In the center and bottom-right corner of the scene are subway headhouses, smack-dab in the middle of the street. Although Scollay Square is full of cars in this photo, it is clear that the configuration allows, or more accurately expects people to walk in and along the street to access the subway. Several people can be seen in the middle of the street, unencumbered by crosswalks, pedestrian signals, or medians. This is not a glimpse of utopia, but it certainly demonstrates that the street was once seen as a space for all users, not just for cars. As is the case with many of the contemporary trends in urban land use, the current call for returning to a streetspace environment where the public right-of-way is shared by multiple users is not a new idea. On the contrary, we have only just managed to forget the learned wisdom of thousands of years of urbanity in the Orweillian twilight of a car-culture gone awry. Photos like these, like Winston Smith’s glass-encased tidbit of coral, tell of a different and friendlier world.
To be fair, one could make the claim that the photo also shows the natural tendency of pedestrians to keep to the sidewalk. True, but I submit that this is the effect of several causes that developed over a period of centuries. First, people tend to gravitate towards the attractive features of storefronts. Second, people tend to gravitate towards people. Third, the faster speed and larger size of horses, horse and buggy carriages, and eventually automobiles gradually pushed pedestrians towards the periphery of streets. Finally, the European design solution for rain and wastewater runoff (think bedpans emptied out of bedroom windows and horses in the hundreds) was the gutter, whereby the raised curb system used to whisk away water and waste resulted in a clean, elevated platform for pedestrians free of mud and puddles, and close to building fronts where there was also often shelter from rain. This last cause can be contrasted against the drainage solution often seen in many Japanese cities where a small channel is provided right in front of the storefront, and a short platform is used to bridge the gap between street and doorway. This alternate design results in a de facto shared street that freely mixes cars and pedestrians in even the most luxurious fashion, such as in Tokyo’s glitzy Ginza district (see photo below).
In other words, the function of a sidewalk evolved out of various converging factors unrelated to an explicit attempt to create separate spaces for walking and driving.
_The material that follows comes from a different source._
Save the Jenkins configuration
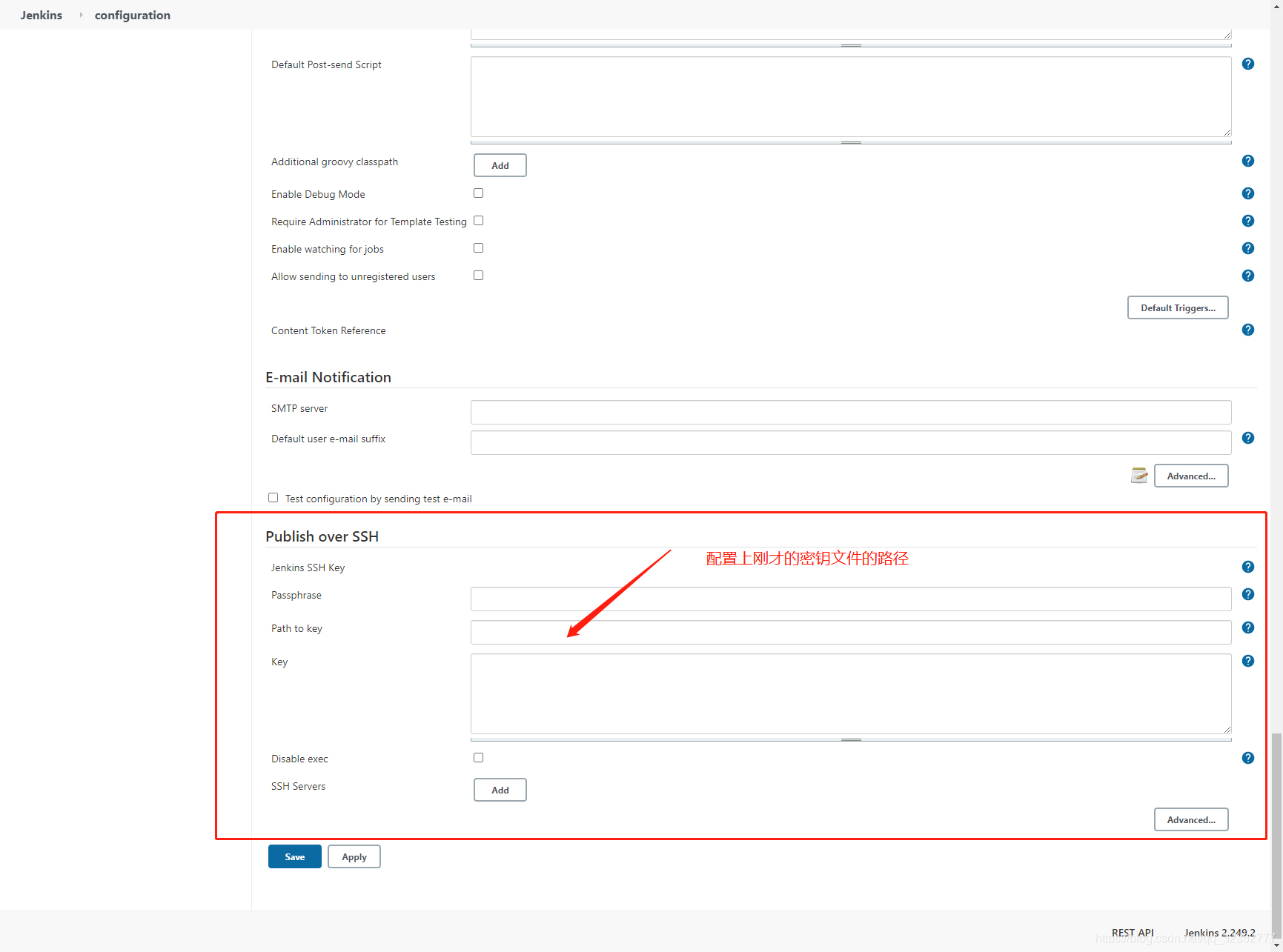The width and height of the screenshot is (1283, 952). coord(294,856)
The domination of the street by cars in the last century is at least partially a result of an innocent tendency of pedestrians to traffic the sidewalk for various reasons, rather than a categorical forfeit of the majority of the public realm to one user-type. In the current, thrilling campaign by planners to return urbanity to something more human scale, a photo memorializing the multiplicitous modal functionality of Scollay Square before its razing is as good a symbol as any for wisdom that must be embraced once again.

















being nudged aside
i enjoyed how you've reminded us that the evolution of the pedestrian walk way was not fully linked to the dominant presence of cars, but was also a natural occurence based on an array of physical attributes of the public domain.
i think that the misconception of roads belonging to cars has acted as a deterent to potentially vibrant landscapes and communities, especially in the US. being raised in copenhagen, i have come to believe that public space (including roads) should be made for pedestrians, cyclists and public transportation (in that hierarchical order); with private vehicles at the end of spectrum.
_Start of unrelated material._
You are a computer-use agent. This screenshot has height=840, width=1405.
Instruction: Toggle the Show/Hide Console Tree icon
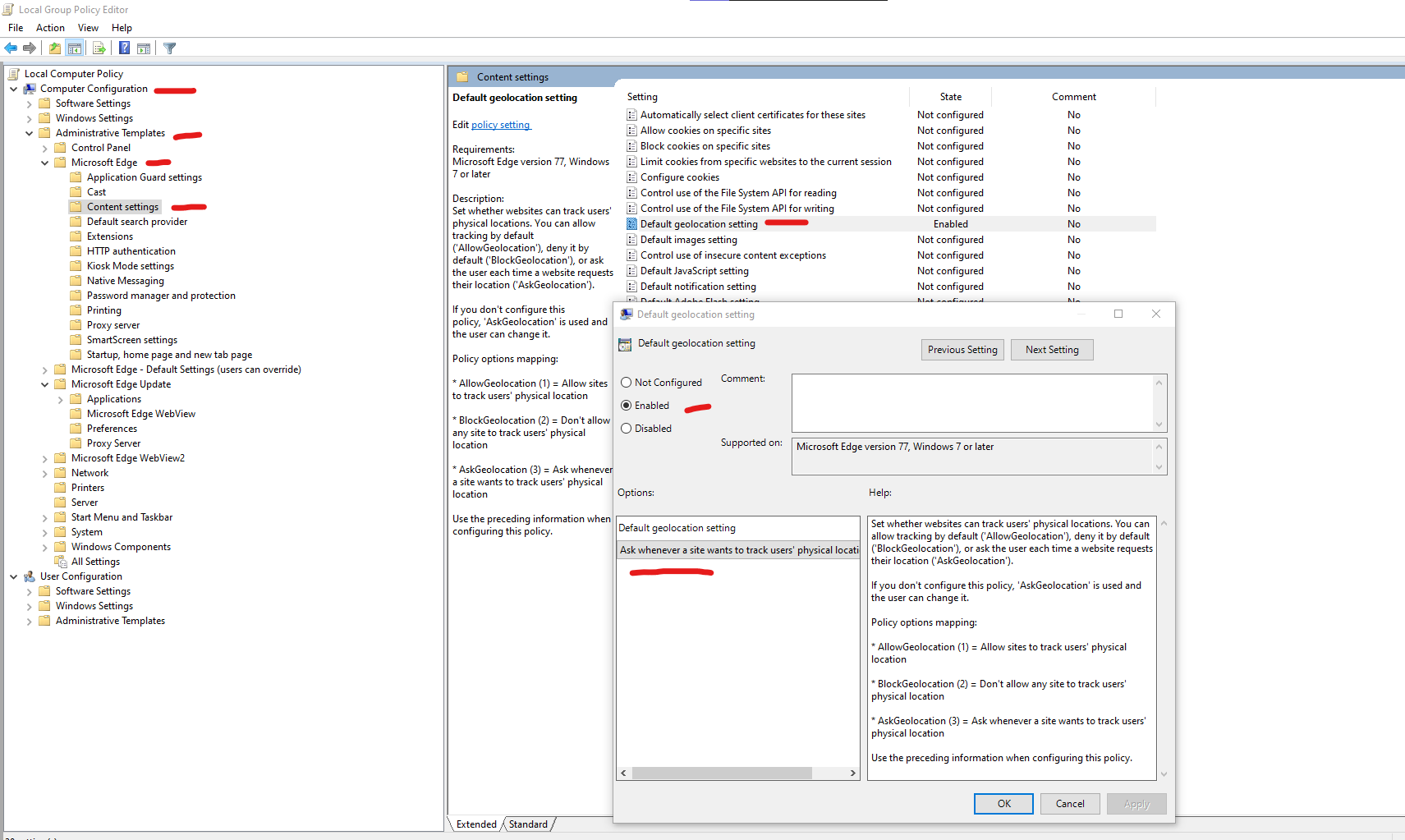click(x=75, y=48)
although this is only a personal thought, and a rather idealistic desire, i think that experiences with public space would be better and safer if all the different actors on the public realm could integrate more and "co-inhabit" the streetscape, just like in the picture you posted. for this to occur, cars will have to give up some of their turf, designers would have to break down the barriers that separate the different modes and everyone would have to become alot more aware of their surroundings.